The iDenfy MCP server does not return credentials or customer data. Keep it that way on your side: do not paste your API key or secret into the chat. Use environment variables in the code instead.
A full page uses more of the assistant’s memory than a search snippet. Let the assistant search first, and only read the full page if the snippet is not enough.
MCP reduces guesses because the assistant reads the real docs, but you should still review the code. Check signature verification, raw body handling, and how credentials are stored before you deploy.

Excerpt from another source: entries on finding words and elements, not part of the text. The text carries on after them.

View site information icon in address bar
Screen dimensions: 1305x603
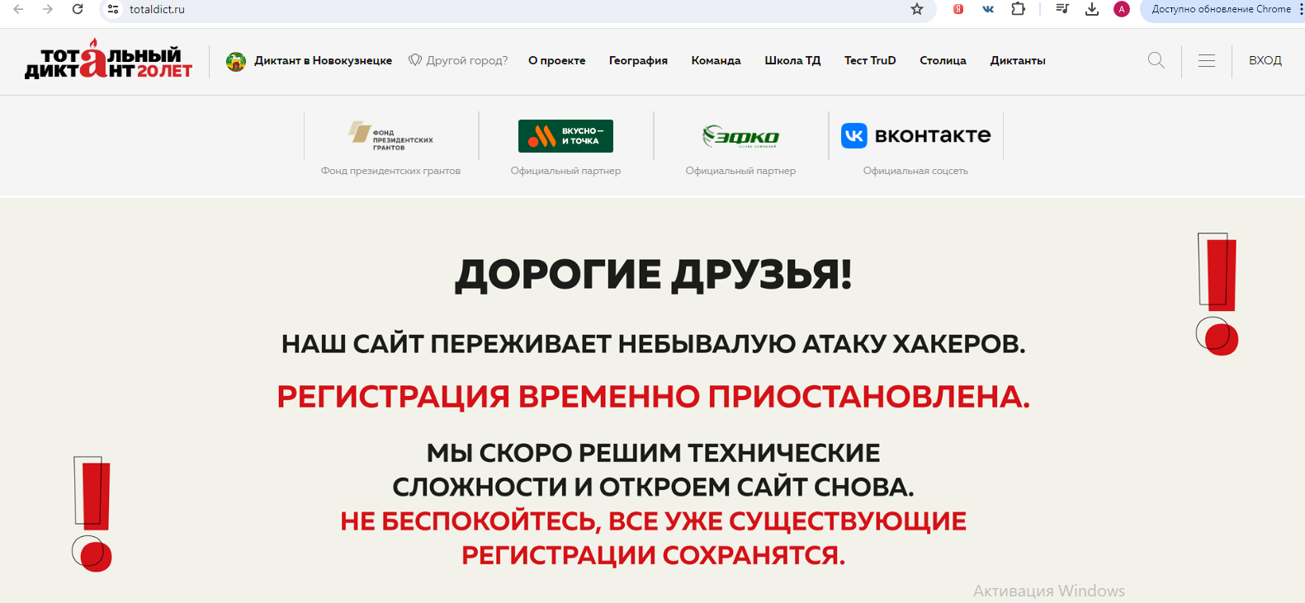tap(113, 9)
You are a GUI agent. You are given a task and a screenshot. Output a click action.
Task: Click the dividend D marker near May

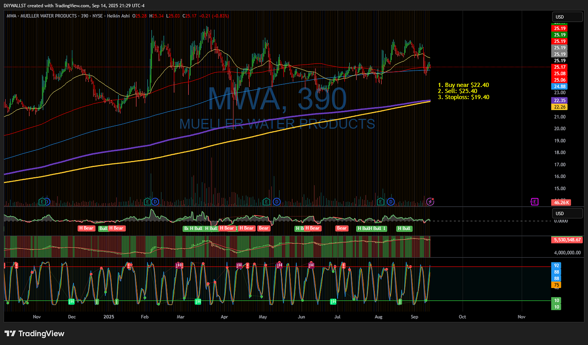[x=277, y=201]
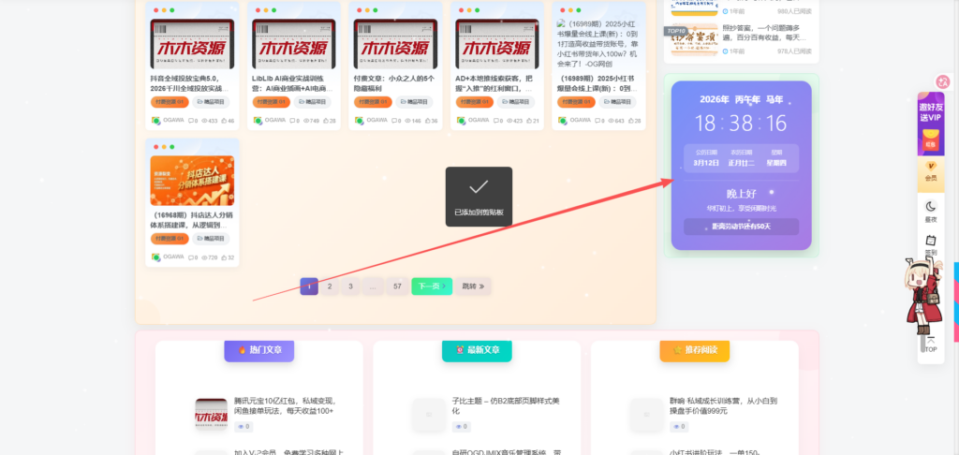
Task: Select the 推荐阅读 tab header
Action: click(695, 350)
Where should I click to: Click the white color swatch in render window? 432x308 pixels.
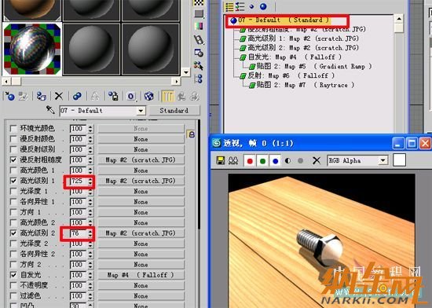[x=399, y=160]
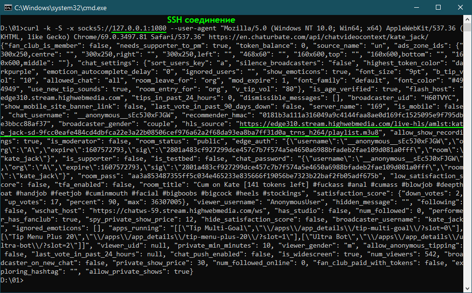Maximize the cmd.exe window
Screen dimensions: 472x293
click(438, 8)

Example: Build a KYC Integration from Scratch

You can build a full KYC integration in one conversation with your assistant:
1

Ask for the flow

“Explain the iDenfy KYC flow from session creation to webhook result.” The assistant describes the three steps: create a session, send the user to the UI or SDK, and handle the webhook result.
2

Create the session

“Write the Node.js code that creates a session with data matching and returns redirectUrl.” The code uses the current endpoint and field names.
3

Handle the webhook

“Add an Express handler that checks the Idenfy-Signature header against the raw body.” The code follows the pattern from the callback signing page.
4

Clean up the parameters

“Which of these parameters are already set in the dashboard by default?” The assistant checks the Create Verification Session parameter list and removes the ones you do not need.
The result is a working draft based on the current docs, not old training data.

Privacy and Scope

  • The MCP server only serves content from documentation.idenfy.com.
  • It does not have access to your dashboard, sessions, API keys, or customer data.
  • Your prompts and the doc content go through your AI assistant provider (for example Anthropic, OpenAI, Google, or Perplexity). Check your provider’s data policy before you share sensitive information.